Task objective
Render all the rows below as a numbered list, omitting any blank lines.

— START —

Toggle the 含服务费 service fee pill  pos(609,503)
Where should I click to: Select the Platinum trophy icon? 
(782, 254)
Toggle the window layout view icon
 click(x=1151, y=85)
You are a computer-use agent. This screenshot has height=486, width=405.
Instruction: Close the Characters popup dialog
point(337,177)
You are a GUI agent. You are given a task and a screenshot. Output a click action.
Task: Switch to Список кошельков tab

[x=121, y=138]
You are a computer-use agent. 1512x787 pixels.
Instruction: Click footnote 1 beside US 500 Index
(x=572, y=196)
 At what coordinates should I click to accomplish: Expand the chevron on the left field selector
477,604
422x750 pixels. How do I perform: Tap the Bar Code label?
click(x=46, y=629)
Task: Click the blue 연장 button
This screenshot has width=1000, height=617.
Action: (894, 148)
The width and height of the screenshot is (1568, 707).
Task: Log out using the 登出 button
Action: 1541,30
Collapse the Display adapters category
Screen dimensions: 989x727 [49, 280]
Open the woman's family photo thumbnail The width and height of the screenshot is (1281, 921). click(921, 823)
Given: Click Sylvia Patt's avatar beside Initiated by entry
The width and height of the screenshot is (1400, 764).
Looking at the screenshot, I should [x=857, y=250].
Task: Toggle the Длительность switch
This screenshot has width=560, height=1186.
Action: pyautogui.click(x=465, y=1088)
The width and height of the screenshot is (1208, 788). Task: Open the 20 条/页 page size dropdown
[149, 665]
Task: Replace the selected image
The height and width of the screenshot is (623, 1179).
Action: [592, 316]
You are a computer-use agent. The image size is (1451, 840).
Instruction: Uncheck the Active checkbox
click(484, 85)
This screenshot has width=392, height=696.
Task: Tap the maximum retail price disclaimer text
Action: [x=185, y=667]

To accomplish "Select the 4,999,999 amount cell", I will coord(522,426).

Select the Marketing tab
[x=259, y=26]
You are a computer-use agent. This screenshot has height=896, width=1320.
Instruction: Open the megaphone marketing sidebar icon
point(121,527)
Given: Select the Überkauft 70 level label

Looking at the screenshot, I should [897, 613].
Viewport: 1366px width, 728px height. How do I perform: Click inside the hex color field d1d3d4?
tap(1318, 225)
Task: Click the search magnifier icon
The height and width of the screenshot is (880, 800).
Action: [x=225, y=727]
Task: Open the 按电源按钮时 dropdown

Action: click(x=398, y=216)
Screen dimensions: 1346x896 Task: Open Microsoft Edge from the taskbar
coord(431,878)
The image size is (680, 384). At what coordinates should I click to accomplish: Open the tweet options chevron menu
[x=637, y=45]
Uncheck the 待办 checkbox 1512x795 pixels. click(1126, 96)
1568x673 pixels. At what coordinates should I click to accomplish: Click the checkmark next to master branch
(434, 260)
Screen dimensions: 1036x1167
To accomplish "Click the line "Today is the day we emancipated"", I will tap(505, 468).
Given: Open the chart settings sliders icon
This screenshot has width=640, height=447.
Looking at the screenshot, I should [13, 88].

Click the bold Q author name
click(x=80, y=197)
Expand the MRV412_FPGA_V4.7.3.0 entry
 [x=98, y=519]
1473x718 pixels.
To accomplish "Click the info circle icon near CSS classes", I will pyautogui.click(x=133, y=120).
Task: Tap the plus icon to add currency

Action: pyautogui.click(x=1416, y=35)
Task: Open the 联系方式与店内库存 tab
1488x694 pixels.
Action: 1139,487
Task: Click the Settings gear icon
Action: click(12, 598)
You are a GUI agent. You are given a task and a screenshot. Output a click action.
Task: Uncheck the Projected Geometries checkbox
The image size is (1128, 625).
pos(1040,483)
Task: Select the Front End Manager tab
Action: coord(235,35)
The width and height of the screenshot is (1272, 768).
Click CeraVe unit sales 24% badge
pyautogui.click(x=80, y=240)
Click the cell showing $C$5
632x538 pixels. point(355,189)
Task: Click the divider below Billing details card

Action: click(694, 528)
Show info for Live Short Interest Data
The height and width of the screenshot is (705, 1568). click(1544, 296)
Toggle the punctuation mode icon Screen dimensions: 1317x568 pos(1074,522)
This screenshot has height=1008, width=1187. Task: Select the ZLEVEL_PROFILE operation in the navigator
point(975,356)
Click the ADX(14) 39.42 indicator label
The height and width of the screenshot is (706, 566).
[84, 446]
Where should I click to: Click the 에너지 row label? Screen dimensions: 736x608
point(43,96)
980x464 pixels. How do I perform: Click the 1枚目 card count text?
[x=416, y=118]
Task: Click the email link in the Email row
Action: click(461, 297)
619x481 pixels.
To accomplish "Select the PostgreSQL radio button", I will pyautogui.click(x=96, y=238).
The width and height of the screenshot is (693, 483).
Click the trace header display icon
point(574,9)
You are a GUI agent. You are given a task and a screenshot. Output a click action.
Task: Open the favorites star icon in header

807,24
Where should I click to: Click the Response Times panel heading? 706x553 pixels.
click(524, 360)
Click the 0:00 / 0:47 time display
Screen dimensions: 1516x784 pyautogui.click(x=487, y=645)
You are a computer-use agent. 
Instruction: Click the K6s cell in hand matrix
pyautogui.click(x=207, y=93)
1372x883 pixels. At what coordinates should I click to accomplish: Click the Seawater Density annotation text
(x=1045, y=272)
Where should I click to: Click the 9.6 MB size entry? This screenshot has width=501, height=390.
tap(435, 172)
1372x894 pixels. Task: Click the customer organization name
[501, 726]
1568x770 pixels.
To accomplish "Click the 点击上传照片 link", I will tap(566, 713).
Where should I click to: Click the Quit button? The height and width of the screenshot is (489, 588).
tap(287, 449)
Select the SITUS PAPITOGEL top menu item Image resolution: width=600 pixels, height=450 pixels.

— END —

Completed exercise
1. Toggle the 含服务费 service fee pill  pos(609,503)
2. Where should I click to: Select the Platinum trophy icon? 
3. (782, 254)
4. Toggle the window layout view icon
5.  click(x=1151, y=85)
6. You are a computer-use agent. This screenshot has height=486, width=405.
7. Instruction: Close the Characters popup dialog
8. point(337,177)
9. You are a GUI agent. You are given a task and a screenshot. Output a click action.
10. Task: Switch to Список кошельков tab
11. [x=121, y=138]
12. You are a computer-use agent. 1512x787 pixels.
13. Instruction: Click footnote 1 beside US 500 Index
14. (x=572, y=196)
15.  At what coordinates should I click to accomplish: Expand the chevron on the left field selector
16. 477,604
17. 422x750 pixels. How do I perform: Tap the Bar Code label?
18. click(x=46, y=629)
19. Task: Click the blue 연장 button
20. This screenshot has width=1000, height=617.
21. Action: (894, 148)
22. The width and height of the screenshot is (1568, 707).
23. Task: Log out using the 登出 button
24. Action: 1541,30
25. Collapse the Display adapters category
26. Screen dimensions: 989x727 [49, 280]
27. Open the woman's family photo thumbnail The width and height of the screenshot is (1281, 921). click(921, 823)
28. Given: Click Sylvia Patt's avatar beside Initiated by entry
29. The width and height of the screenshot is (1400, 764).
30. Looking at the screenshot, I should [x=857, y=250].
31. Task: Toggle the Длительность switch
32. This screenshot has width=560, height=1186.
33. Action: pyautogui.click(x=465, y=1088)
34. The width and height of the screenshot is (1208, 788). Task: Open the 20 条/页 page size dropdown
35. [149, 665]
36. Task: Replace the selected image
37. The height and width of the screenshot is (623, 1179).
38. Action: [592, 316]
39. You are a computer-use agent. The image size is (1451, 840).
40. Instruction: Uncheck the Active checkbox
41. click(484, 85)
42. This screenshot has width=392, height=696.
43. Task: Tap the maximum retail price disclaimer text
44. Action: [x=185, y=667]
45. To accomplish "Select the 4,999,999 amount cell", I will coord(522,426).
46. Select the Marketing tab
47. [x=259, y=26]
48. You are a computer-use agent. This screenshot has height=896, width=1320.
49. Instruction: Open the megaphone marketing sidebar icon
50. point(121,527)
51. Given: Select the Überkauft 70 level label
52. Looking at the screenshot, I should [897, 613].
53. Viewport: 1366px width, 728px height. How do I perform: Click inside the hex color field d1d3d4?
54. tap(1318, 225)
55. Task: Click the search magnifier icon
56. The height and width of the screenshot is (880, 800).
57. Action: [x=225, y=727]
58. Task: Open the 按电源按钮时 dropdown
59. Action: click(x=398, y=216)
60. Screen dimensions: 1346x896 Task: Open Microsoft Edge from the taskbar
61. coord(431,878)
62. The image size is (680, 384). At what coordinates should I click to accomplish: Open the tweet options chevron menu
63. [x=637, y=45]
64. Uncheck the 待办 checkbox 1512x795 pixels. click(1126, 96)
65. 1568x673 pixels. At what coordinates should I click to accomplish: Click the checkmark next to master branch
66. (434, 260)
67. Screen dimensions: 1036x1167
68. To accomplish "Click the line "Today is the day we emancipated"", I will tap(505, 468).
69. Given: Open the chart settings sliders icon
70. This screenshot has width=640, height=447.
71. Looking at the screenshot, I should [13, 88].
72. Click the bold Q author name
73. click(x=80, y=197)
74. Expand the MRV412_FPGA_V4.7.3.0 entry
75.  [x=98, y=519]
76. 1473x718 pixels.
77. To accomplish "Click the info circle icon near CSS classes", I will pyautogui.click(x=133, y=120).
78. Task: Tap the plus icon to add currency
79. Action: pyautogui.click(x=1416, y=35)
80. Task: Open the 联系方式与店内库存 tab
81. 1488x694 pixels.
82. Action: 1139,487
83. Task: Click the Settings gear icon
84. Action: click(12, 598)
85. You are a GUI agent. You are given a task and a screenshot. Output a click action.
86. Task: Uncheck the Projected Geometries checkbox
87. The image size is (1128, 625).
88. pos(1040,483)
89. Task: Select the Front End Manager tab
90. Action: coord(235,35)
91. The width and height of the screenshot is (1272, 768).
92. Click CeraVe unit sales 24% badge
93. pyautogui.click(x=80, y=240)
94. Click the cell showing $C$5
95. 632x538 pixels. point(355,189)
96. Task: Click the divider below Billing details card
97. Action: click(694, 528)
98. Show info for Live Short Interest Data
99. The height and width of the screenshot is (705, 1568). click(1544, 296)
100. Toggle the punctuation mode icon Screen dimensions: 1317x568 pos(1074,522)
101. This screenshot has height=1008, width=1187. Task: Select the ZLEVEL_PROFILE operation in the navigator
102. point(975,356)
103. Click the ADX(14) 39.42 indicator label
104. The height and width of the screenshot is (706, 566).
105. [84, 446]
106. Where should I click to: Click the 에너지 row label? Screen dimensions: 736x608
107. point(43,96)
108. 980x464 pixels. How do I perform: Click the 1枚目 card count text?
109. [x=416, y=118]
110. Task: Click the email link in the Email row
111. Action: click(461, 297)
112. 619x481 pixels.
113. To accomplish "Select the PostgreSQL radio button", I will pyautogui.click(x=96, y=238).
114. The width and height of the screenshot is (693, 483).
115. Click the trace header display icon
116. point(574,9)
117. You are a GUI agent. You are given a task and a screenshot. Output a click action.
118. Task: Open the favorites star icon in header
119. 807,24
120. Where should I click to: Click the Response Times panel heading? 706x553 pixels.
121. click(524, 360)
122. Click the 0:00 / 0:47 time display
123. Screen dimensions: 1516x784 pyautogui.click(x=487, y=645)
124. You are a computer-use agent. 
125. Instruction: Click the K6s cell in hand matrix
126. pyautogui.click(x=207, y=93)
127. 1372x883 pixels. At what coordinates should I click to accomplish: Click the Seawater Density annotation text
128. (x=1045, y=272)
129. Where should I click to: Click the 9.6 MB size entry? This screenshot has width=501, height=390.
130. tap(435, 172)
131. 1372x894 pixels. Task: Click the customer organization name
132. [501, 726]
133. 1568x770 pixels.
134. To accomplish "Click the 点击上传照片 link", I will tap(566, 713).
135. Where should I click to: Click the Quit button? The height and width of the screenshot is (489, 588).
136. tap(287, 449)
137. Select the SITUS PAPITOGEL top menu item Image resolution: width=600 pixels, height=450 pixels.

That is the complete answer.